### Requirement
Swap "label" for "caption" in the lines between the one holding "Click the fourth star on Those Girls" and the one holding "the DataContext template", inclusive, and change nothing else. Write those lines out again without the pictures.

### Provided material
* BEGIN *

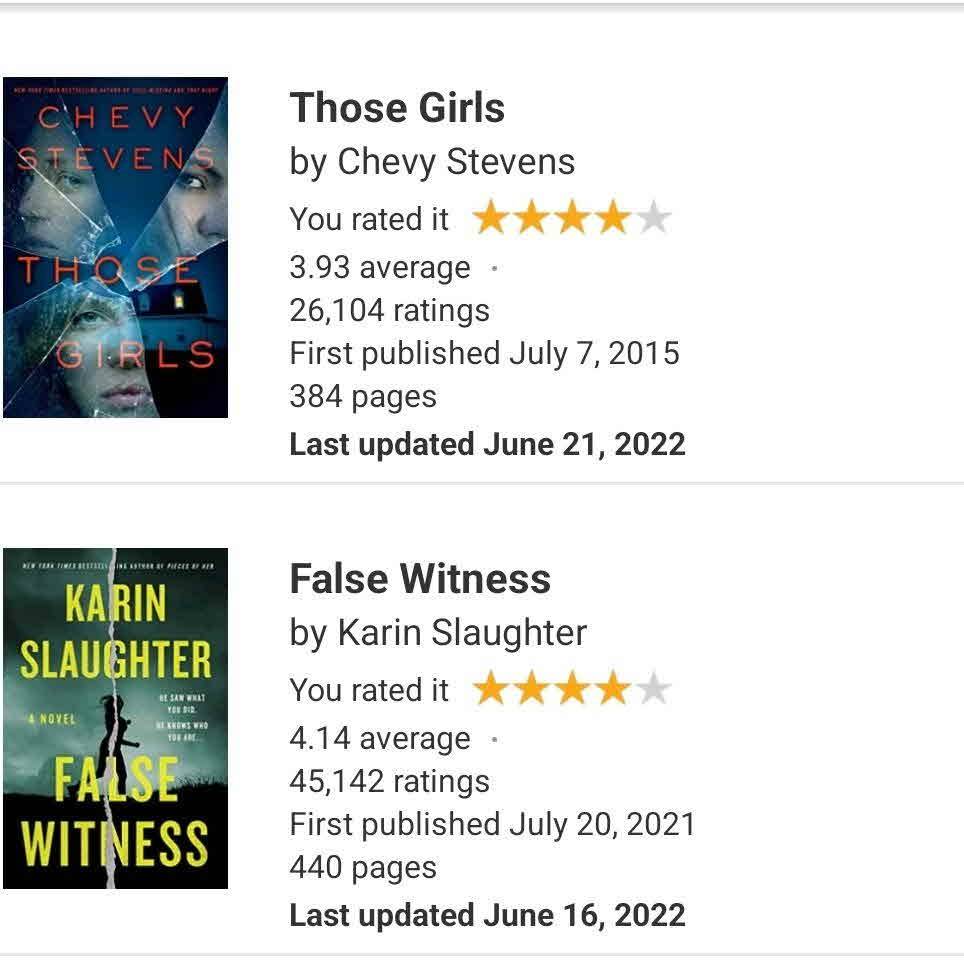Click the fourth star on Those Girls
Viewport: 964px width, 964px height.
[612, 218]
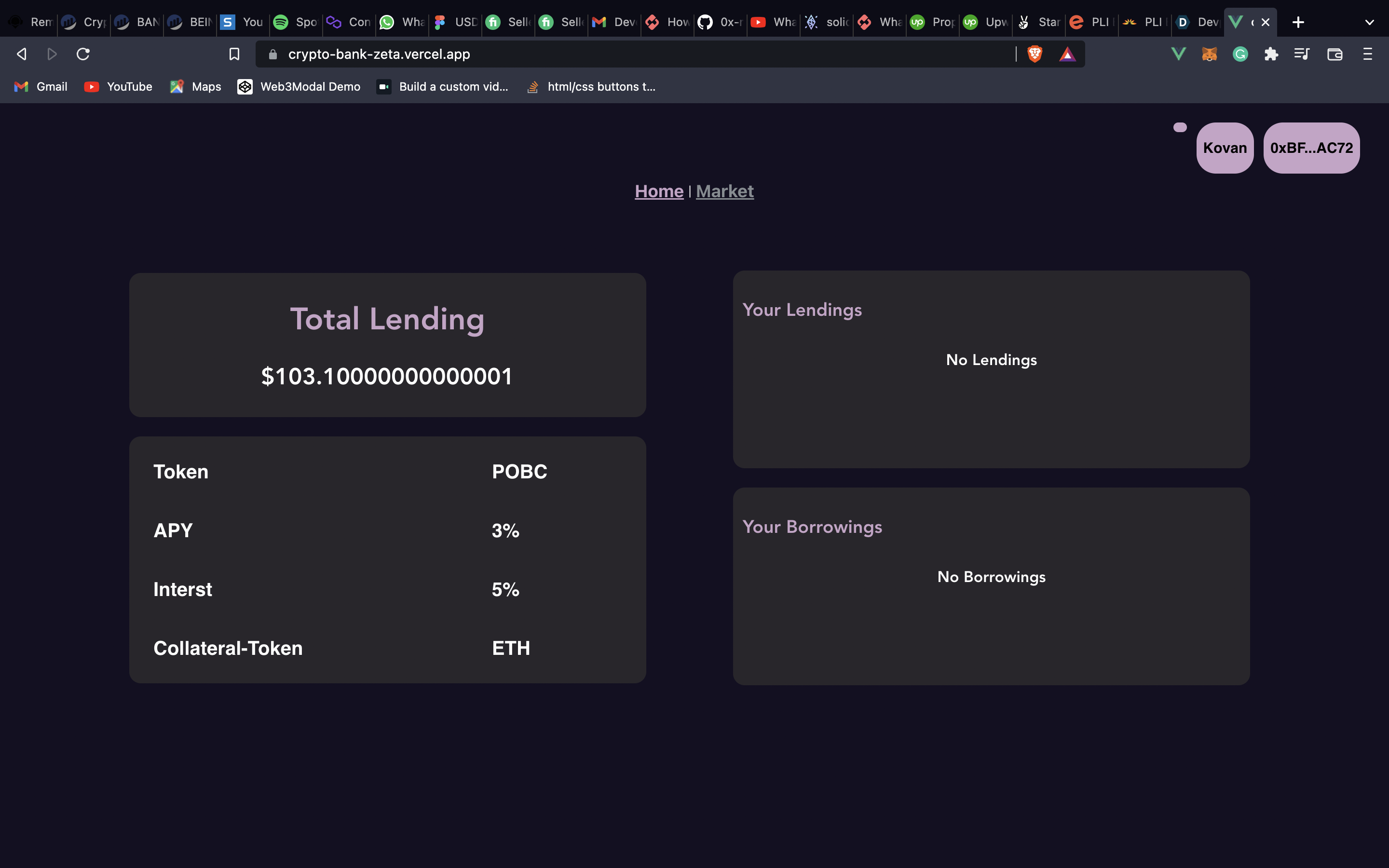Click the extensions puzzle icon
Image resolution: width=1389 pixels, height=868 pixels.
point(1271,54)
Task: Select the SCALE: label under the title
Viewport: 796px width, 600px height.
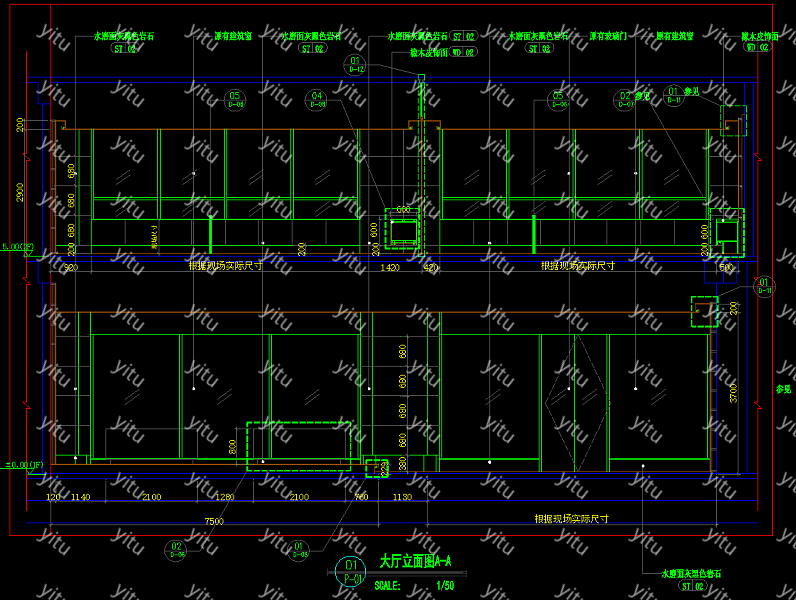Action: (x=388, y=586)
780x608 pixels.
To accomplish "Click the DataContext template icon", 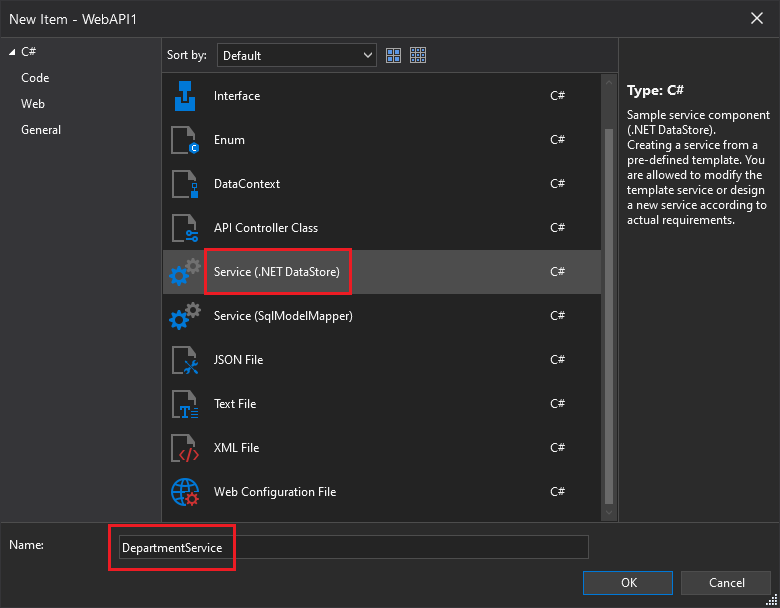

* END *
* BEGIN *

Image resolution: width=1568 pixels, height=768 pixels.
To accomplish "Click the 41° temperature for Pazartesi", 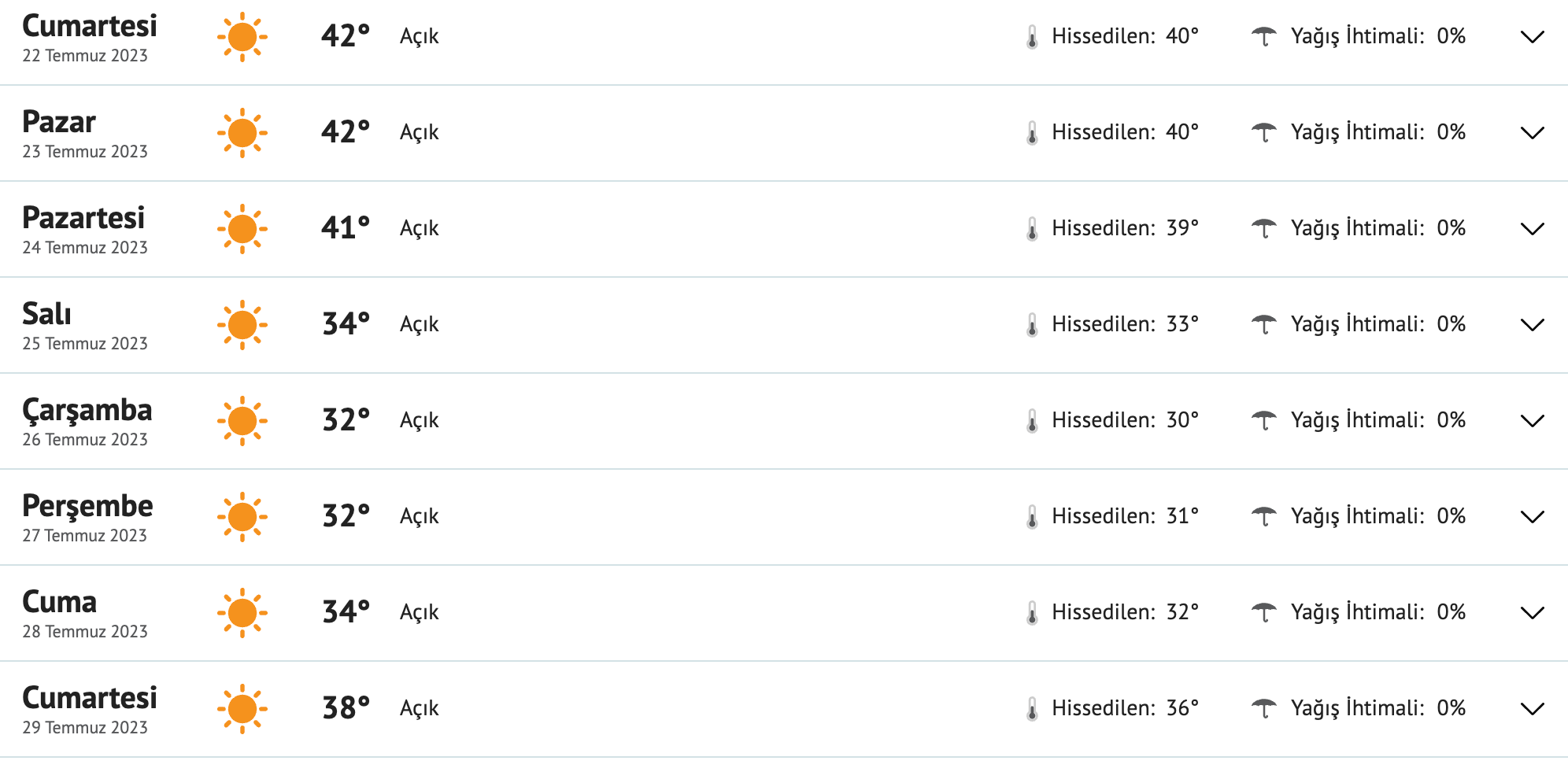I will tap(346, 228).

* END *

### Reply
Click the fourth star on Those Girls
Viewport: 964px width, 964px height.
[612, 218]
Click the extensions puzzle icon
Image resolution: width=1389 pixels, height=868 pixels.
point(1271,54)
Task: Select the SCALE: caption under the title
Viewport: 796px width, 600px height.
Action: (x=388, y=586)
780x608 pixels.
To accomplish "Click the DataContext template icon", 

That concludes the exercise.